The wedge is high-acuity beds where missed potassium drift is expensive.
This is not a consumer subscription. It is a per-patient disposable plus bedside reader platform for units already paying for blood gas cartridges, dialysis consumables, ICU telemetry, and adverse-event prevention.
| Buy now item | Why this part | Locked order cost | Scale target |
|---|---|---|---|
| Metrohm DropSens DRP-110-U75 pack | Fastest replicable carbon SPE substrate for K+ membrane experiments; 33.8 x 10.2 x 0.5 mm, 4 mm working electrode. One 75-pack is enough for coating practice, triplicate channels, and repeats. | $285 | $2-$6 custom printed lane |
| Sigma/Supelco K+ ionophore cocktail / valinomycin membrane reagents | Known potassium-selective chemistry for biological and aqueous ISE work. Buy enough to coat multiple membranes from the same chemistry lot. | $150-$500Vendor quote/login pricing varies. | $0.50-$2 per cassette chemistry |
| Bench Ag/AgCl reference electrodes plus Ag/AgCl ink planning | Use bench references to lock first-article measurement quality, then translate to printed/reservoir references after drift behavior is known. | $150-$450 | $1-$4 printed/reference reservoir |
| TI LMP7721 buffer array + guarded PCB/EVM path | 3 fA input-bias electrometer buffers protect high-impedance ISE nodes. Buy enough channels for K1/K2/K3, blank, and references. | $150-$350Guarded layout and cleaning process matter more than chip price. | $12-$25 electronics |
| TI ADS124S08 24-bit 12-channel ADC | Replaces ADS1220 role; reads triplicate K+, blank, references, temperature, and diagnostics from one precision ADC. | $75-$250Prefer EVM/dev path for first article, then custom PCB. | $5.28+ at 1k IC volume |
| TI TMP117 temperature sensor | High-accuracy local temperature for Nernst compensation and QC gating; 2 x 2 mm package. | $10-$40 | $2-$5 |
| Sensirion SLF3S-0600F liquid flow sensor | Orderable microflow validation for sample refresh and valid trend windows; 48 x 15.5 x 8.9 mm. | $115-$205 | $20-$45 integrated/OEM |
| Bartels mp6 micropump plus driver | Compact controlled flow for calibration/sample loop; 30 x 15 x 3.8 mm, 0-8 mL/min liquid. | $120-$250 | $15-$35 OEM or alternate pump |
| Manual 3-way stopcocks now; Lee LHD valve bank later | Manual routing reduces first-article complexity. Add automated Lee valves after the chemistry and flow loop pass locked acceptance. | $30-$120 nowHold $150-$400 Lee valves until automation gate. | $25-$80 manifolded valves |
| Two transparent flow-cell bodies, fittings, tubing, KCl standards, waste capture | Physical bench loop: 1/4-28 fittings, PMMA/COC/COP flow body, KCl reservoirs, waste path. Two bodies avoid a redesign if one is damaged or contaminated. | $700-$1,200 | $8-$25 molded cassette before sterile pack |
| Display/MCU/power/enclosure/logging harness | Prototype reader shell and logging/display control; production will be medically isolated and sealed. | $300-$600 | $55-$120 reusable reader COGS share |
Make the shortest path to a useful hospital pilot.
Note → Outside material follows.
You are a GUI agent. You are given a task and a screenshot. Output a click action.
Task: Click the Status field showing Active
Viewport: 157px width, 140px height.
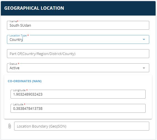[x=78, y=68]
The right sequence is not "build everything." It is retire the hardest unknowns in the order that creates a credible hospital feasibility package.
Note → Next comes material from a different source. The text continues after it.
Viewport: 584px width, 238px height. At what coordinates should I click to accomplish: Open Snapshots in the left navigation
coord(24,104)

What Hospital CKM does and does not claim.
Research architecture
A physically plausible hospital potassium trend monitor architecture with direct fluid access, redundant K+ sensing, onboard calibration, comparator-first validation, and fail-closed workflow.
Clinical readiness
No diagnosis, no autonomous dosing, no replacement of blood gas/lab potassium, no sterile patient use, no mortality reduction claim until analytical and clinical studies prove it.